◆ **Document excerpt**:
%%
I don't have any sense that he really understand what he's up against with the right, but it looks as though he's going to find out. I will be very impressed if he goes into the belly of the beast at Warren's church and resists the temptation to trash secular liberals to make cheap points before a hostile crowd. I'll be even more impressed if he takes it as an opportunity to challenge their assumptions about themselves.
As Tomasky notes in his article, Obama has established a solid liberal voting record. And in the current political environment of scurrilous "oppo" research and frivolous negative campaigning, a long record of legislative accomplishment in the Senate is a mixed blessing for Presidential candidates. Because over a period of years, they are bound to have voted against some resolution that, say, mandated a 50% cut in Social Security benefits but also said, "Christianity is not an evil religion". Then the negative adds can say, "Senator X voted to say that Christianity is an evil religion".

Maybe if we get to the point where a latter-day Preston Brooks is caning a present-day Charles Sumner in the Senate chamber, a passionate appeal for both sides to calm down might have more relevancy and resonance. But what we have today is an authoritarian Republican Party that has virtually unanimously embraced the concept of preventive war (criminal under international law) and sadistic torture. And standing against them is a Democratic Party that had to be dragged kicking and screaming by its voting base this year to straightforwardly oppose an incredibly unpopular and obviously disastrous war.

But what we need right now is not a leader who leads with "I know my own side is wrong on a lot of things and, by the way, my party disrespects the Christian religion". Tomasky writes:

The reader will not find in The Audacity of Hope boldly innovative policy prescriptions that will lead the Democrats out of their wilderness. At some points Obama sounds indignant, as when he writes, "At a time when average workers are experiencing little or no income growth, many of America's CEOs have lost any sense of shame about grabbing whatever their pliant, handpicked corporate boards will allow." But the book's most interesting aspect is the author's deep ambivalence about contemporary American politics. The chapters boil down to a pattern: here's what the right believes about subject X, and here's what the left believes; and while I basically side with the left, I think the right has a point or two that we should consider, and the left can sometimes get a little carried away. In the chapter on Republicans and Democrats, for example, Obama confesses his "curious relationship" to the 1960s, and acknowledges that "as disturbed as I might have been by Ronald Reagan's election in 1980...I understood his appeal."
%%
◆ **Listed records**:
%%
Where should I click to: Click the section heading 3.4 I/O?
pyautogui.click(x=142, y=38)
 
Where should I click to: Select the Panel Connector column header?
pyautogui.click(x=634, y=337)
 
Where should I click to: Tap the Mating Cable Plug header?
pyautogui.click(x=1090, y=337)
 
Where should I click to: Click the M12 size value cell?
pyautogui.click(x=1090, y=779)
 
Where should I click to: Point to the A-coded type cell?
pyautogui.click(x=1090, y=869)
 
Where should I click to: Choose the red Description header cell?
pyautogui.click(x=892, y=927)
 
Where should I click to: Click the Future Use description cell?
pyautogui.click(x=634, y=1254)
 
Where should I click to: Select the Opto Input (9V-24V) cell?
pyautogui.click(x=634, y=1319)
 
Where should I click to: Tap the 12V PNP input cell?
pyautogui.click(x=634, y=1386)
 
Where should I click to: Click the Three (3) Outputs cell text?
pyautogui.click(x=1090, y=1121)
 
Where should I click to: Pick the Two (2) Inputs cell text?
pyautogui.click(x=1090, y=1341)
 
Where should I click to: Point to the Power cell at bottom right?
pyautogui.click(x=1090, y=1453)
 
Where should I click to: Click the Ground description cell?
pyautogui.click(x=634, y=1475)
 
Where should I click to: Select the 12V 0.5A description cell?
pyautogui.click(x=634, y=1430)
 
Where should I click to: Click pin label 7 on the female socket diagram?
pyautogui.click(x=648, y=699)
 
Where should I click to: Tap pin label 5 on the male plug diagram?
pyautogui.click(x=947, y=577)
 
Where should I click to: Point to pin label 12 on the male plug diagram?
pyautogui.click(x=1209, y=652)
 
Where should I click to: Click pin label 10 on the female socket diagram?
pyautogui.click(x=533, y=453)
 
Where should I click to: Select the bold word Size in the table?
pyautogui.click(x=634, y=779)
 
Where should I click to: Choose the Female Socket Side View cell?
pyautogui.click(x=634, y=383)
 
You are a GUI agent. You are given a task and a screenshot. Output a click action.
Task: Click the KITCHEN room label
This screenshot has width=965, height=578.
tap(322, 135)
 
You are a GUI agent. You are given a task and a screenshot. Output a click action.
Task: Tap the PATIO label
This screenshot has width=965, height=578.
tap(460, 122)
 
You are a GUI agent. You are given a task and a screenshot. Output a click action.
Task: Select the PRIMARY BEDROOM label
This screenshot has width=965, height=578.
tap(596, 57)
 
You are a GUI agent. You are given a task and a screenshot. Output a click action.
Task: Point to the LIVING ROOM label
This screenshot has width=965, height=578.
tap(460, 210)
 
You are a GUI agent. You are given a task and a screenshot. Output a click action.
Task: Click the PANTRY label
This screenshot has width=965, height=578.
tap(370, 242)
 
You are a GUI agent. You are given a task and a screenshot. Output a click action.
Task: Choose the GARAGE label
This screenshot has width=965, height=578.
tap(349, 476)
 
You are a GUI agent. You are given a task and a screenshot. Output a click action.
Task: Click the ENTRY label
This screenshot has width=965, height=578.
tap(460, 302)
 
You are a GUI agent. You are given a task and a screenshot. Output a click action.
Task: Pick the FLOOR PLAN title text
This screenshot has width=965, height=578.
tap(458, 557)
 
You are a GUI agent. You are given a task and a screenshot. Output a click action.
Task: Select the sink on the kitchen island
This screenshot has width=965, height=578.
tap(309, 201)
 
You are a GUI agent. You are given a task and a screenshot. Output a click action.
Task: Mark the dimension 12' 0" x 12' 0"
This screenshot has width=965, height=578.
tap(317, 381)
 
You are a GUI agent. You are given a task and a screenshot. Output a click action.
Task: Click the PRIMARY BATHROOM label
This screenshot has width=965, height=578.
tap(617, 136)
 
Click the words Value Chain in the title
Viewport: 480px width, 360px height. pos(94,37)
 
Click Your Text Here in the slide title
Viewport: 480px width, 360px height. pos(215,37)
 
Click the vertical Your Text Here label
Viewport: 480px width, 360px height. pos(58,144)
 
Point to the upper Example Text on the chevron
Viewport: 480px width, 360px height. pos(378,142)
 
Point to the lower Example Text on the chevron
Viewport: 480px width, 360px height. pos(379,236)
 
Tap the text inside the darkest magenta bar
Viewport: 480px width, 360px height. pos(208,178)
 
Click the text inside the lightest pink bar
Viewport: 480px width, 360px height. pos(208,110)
%%
◆ **Work instructions**:
A: According to the commentary on Obama, what kind of voting record has Obama established, as Tomasky notes?
B: Using the commentary on Obama, explain why a long record of legislative accomplishment in the Senate is a mixed blessing for presidential candidates.
C: Write out the passage of the commentary on Obama between "Maybe if we" and "obviously disastrous war.", inclusive.
The data has nothing to do with the commentary on Obama.

◆ **Solved tasks**:
A: A solid liberal voting record.

B: Over a period of years, a senator is bound to have voted against some resolution that paired a harmful measure, such as a 50% cut in Social Security benefits, with a harmless statement like "Christianity is not an evil religion." Negative campaigning can then claim the senator voted to say that Christianity is an evil religion.

C:
Maybe if we get to the point where a latter-day Preston Brooks is caning a present-day Charles Sumner in the Senate chamber, a passionate appeal for both sides to calm down might have more relevancy and resonance. But what we have today is an authoritarian Republican Party that has virtually unanimously embraced the concept of preventive war (criminal under international law) and sadistic torture. And standing against them is a Democratic Party that had to be dragged kicking and screaming by its voting base this year to straightforwardly oppose an incredibly unpopular and obviously disastrous war.